Quote exactly, and only, the lines of the material below from the line with "For every named" through the line with "Reishi-Ze · Zeus · 180 cápsulas".

# [ENTRIES PROVIDED]
+ + + + + + +

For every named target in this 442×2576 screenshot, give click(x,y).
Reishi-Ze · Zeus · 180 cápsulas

+ + + + + + +

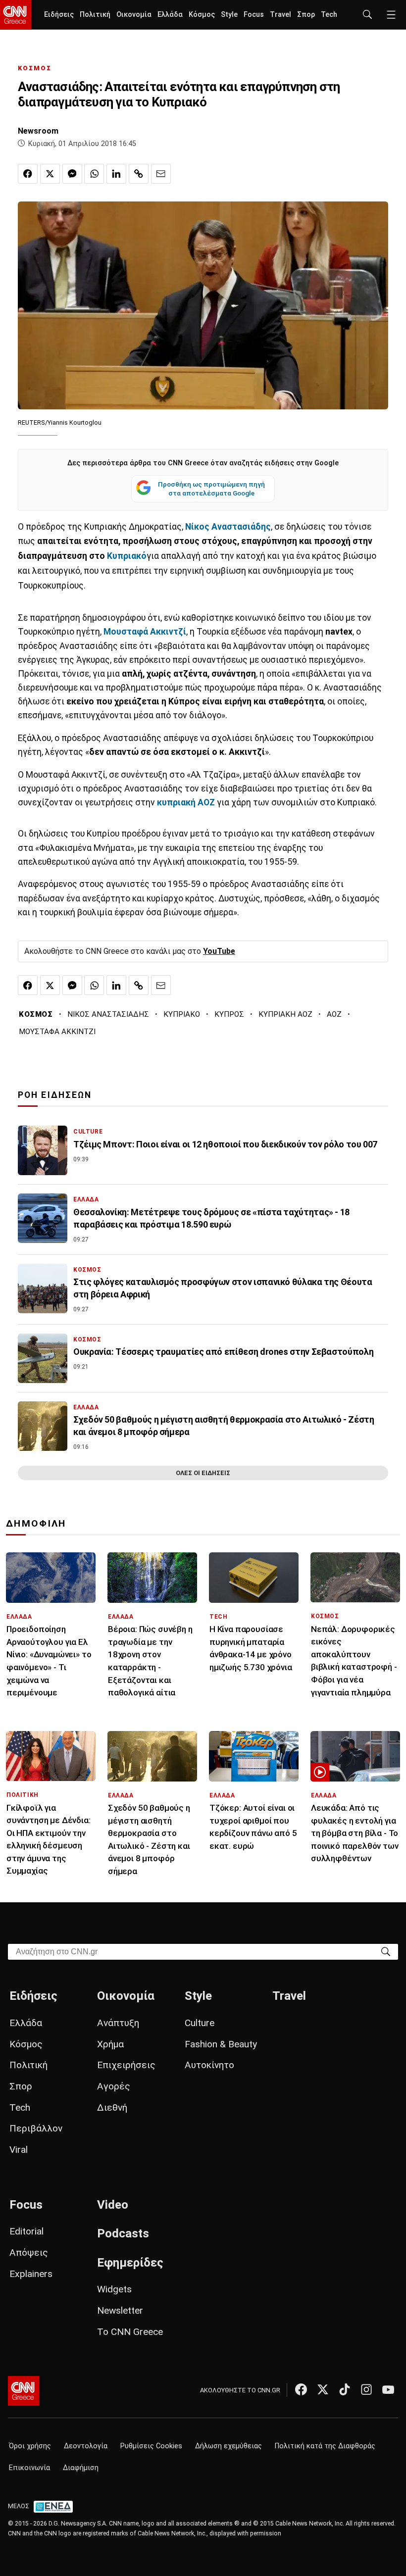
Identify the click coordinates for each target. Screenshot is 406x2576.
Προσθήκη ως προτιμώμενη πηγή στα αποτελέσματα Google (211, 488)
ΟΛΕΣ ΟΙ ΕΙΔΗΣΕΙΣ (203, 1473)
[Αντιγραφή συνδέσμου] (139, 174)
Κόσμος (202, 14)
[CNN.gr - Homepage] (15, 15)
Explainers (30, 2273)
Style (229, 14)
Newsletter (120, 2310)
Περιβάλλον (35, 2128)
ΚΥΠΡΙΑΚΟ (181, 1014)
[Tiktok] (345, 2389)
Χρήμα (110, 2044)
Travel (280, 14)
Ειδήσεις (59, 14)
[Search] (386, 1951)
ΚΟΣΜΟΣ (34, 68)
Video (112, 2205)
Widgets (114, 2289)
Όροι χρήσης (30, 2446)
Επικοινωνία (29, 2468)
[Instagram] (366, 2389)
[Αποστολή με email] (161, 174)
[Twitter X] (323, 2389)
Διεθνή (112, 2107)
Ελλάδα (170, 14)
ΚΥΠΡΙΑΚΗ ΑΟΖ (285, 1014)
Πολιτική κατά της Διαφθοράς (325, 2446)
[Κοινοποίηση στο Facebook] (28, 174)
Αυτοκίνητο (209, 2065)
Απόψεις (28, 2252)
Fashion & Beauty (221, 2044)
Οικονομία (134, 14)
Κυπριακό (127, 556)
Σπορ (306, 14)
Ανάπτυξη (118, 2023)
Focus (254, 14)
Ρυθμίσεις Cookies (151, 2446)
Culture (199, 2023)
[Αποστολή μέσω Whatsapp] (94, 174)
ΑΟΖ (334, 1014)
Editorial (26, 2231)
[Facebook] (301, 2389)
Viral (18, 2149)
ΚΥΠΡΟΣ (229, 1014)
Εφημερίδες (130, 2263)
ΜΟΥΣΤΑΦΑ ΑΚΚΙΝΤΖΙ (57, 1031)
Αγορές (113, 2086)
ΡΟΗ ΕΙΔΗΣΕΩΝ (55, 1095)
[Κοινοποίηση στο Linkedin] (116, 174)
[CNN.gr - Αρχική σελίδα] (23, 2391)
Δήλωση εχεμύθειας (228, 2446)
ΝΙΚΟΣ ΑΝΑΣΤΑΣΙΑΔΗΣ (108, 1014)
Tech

+ + + + + + +

# [WRITTEN RESPONSE]
For every named target in this 442×2576 screenshot, give click(x,y).
Reishi-Ze · Zeus · 180 cápsulas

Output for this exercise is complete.